As individuals age, they commonly experience physical challenges that can hinder their mobility and participation in medical care. Poor vision, hearing impairments, and limited movement among older adults make accessing health information and utilizing digital tools or the internet for medical services difficult. This group often faces barriers to accessing healthcare resources, which can impact their overall well-being.

Participant 10, aged 63, holds a diploma and is a housewife living with her children

"I have been living with Parkinson's disease for several years now, and unfortunately, my condition is progressing. I have a strong desire to go to the park, but I am unable to do so alone. I require constant companionship and assistance. Fortunately, my daughter lives with me, and she takes care of all matters related to my medication, doctor appointments, monitoring my condition, and ensuring I have proper nutrition.

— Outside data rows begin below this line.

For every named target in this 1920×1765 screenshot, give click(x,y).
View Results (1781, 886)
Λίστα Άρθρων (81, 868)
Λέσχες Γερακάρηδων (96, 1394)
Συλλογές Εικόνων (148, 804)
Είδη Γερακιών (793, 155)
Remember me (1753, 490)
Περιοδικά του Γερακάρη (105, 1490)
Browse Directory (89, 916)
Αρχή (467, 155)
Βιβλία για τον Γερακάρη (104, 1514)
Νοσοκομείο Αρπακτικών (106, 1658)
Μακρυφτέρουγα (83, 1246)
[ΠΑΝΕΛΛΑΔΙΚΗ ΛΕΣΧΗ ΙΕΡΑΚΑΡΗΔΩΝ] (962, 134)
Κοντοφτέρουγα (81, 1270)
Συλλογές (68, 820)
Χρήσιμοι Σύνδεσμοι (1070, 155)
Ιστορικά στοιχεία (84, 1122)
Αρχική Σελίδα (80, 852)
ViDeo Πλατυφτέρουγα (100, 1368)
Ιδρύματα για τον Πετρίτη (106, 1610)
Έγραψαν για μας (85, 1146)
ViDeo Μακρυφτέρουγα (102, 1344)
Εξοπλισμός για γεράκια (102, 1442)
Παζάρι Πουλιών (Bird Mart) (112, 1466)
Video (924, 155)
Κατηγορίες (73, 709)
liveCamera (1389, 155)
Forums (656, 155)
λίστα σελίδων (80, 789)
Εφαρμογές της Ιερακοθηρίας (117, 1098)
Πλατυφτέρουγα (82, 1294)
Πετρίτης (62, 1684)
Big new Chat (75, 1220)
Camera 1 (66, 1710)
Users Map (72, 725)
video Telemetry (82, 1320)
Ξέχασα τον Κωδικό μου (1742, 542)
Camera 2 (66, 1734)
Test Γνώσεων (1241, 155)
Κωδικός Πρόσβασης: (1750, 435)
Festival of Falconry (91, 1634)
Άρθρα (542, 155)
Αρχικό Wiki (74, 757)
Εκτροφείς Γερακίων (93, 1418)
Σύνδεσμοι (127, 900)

Lack of means/skills to use digital technology

Digital technology serves as a primary source of information and resources across various domains, including health, news, entertainment, and more. Lack of access to these resources deprives older adults of valuable information and benefits. Participants in this research identified challenges such as the inability to access the internet, difficulty using mobile applications, and struggles with digital health measuring devices. Simplifying the use of digital devices and providing training on device and software usage can be effective solutions to empower older adults in this area.

Participant 11, aged 69, has a primary education and is a housewife living with her husband

"My phone is one of those simple phones. I only use it to call my children. I have no knowledge about the internet and such things. We have a fever monitor, a blood pressure monitor, and some devices for measuring blood sugar at home, but I am unsure how to use them".

Participant 12, aged 72, with secondary education, is retired and lives alone

"I have installed several applications on my phone, but I don't use them much. It's not very convenient for me, even though they explained how to use them before. I still don't know much about them. Instead, I mainly read a series of articles about health, skincare, and similar topics on Instagram and Telegram channels".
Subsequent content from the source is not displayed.